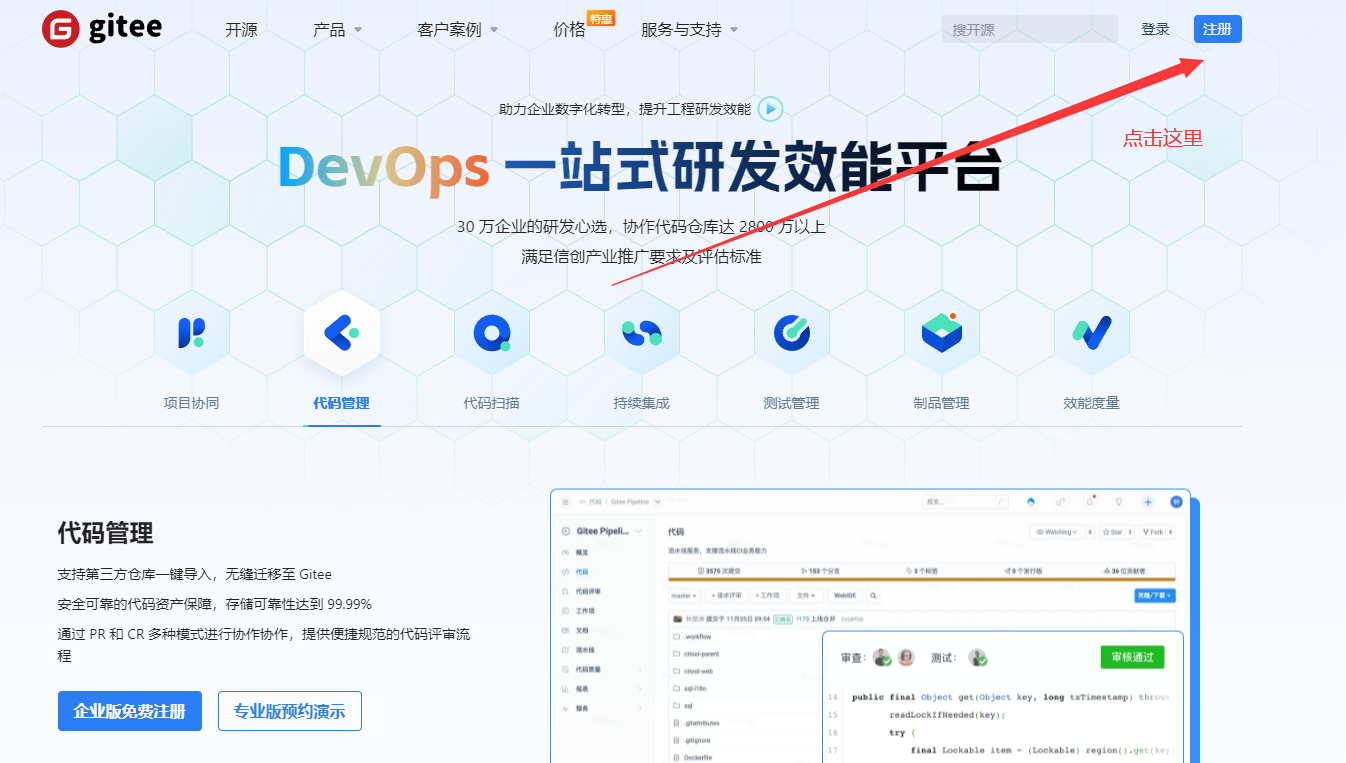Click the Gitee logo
..........
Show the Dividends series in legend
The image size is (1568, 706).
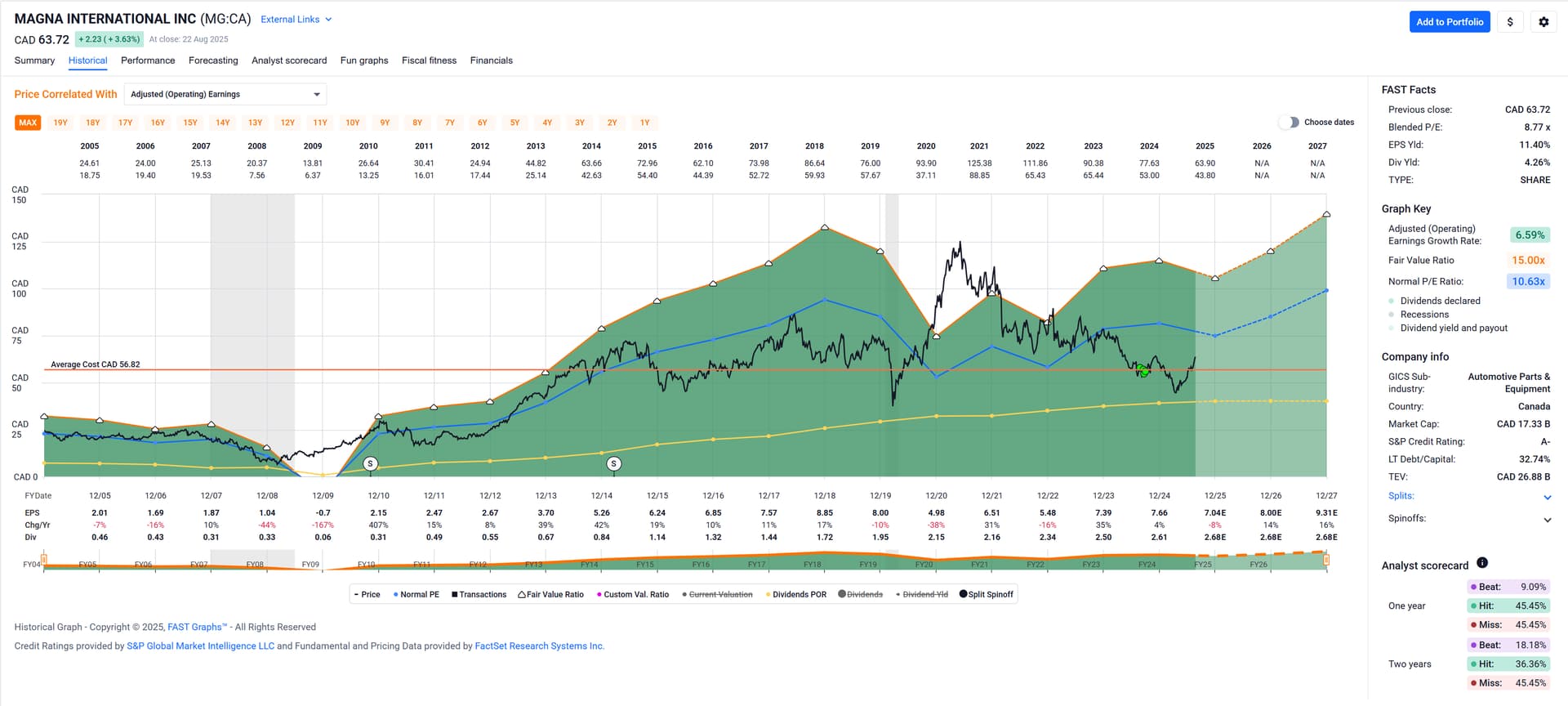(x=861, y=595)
..........
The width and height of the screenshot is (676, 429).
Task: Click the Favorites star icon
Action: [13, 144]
..........
▸ **PROBLEM STATEMENT**
Reproduce the lines of the records verbatim, beginning at the line that has "The width and" and stopping after the line that has "Action: [13, 144]".

▸ **SOLUTION TO THIS TASK**
The width and height of the screenshot is (676, 429).
Task: Click the Favorites star icon
Action: [13, 144]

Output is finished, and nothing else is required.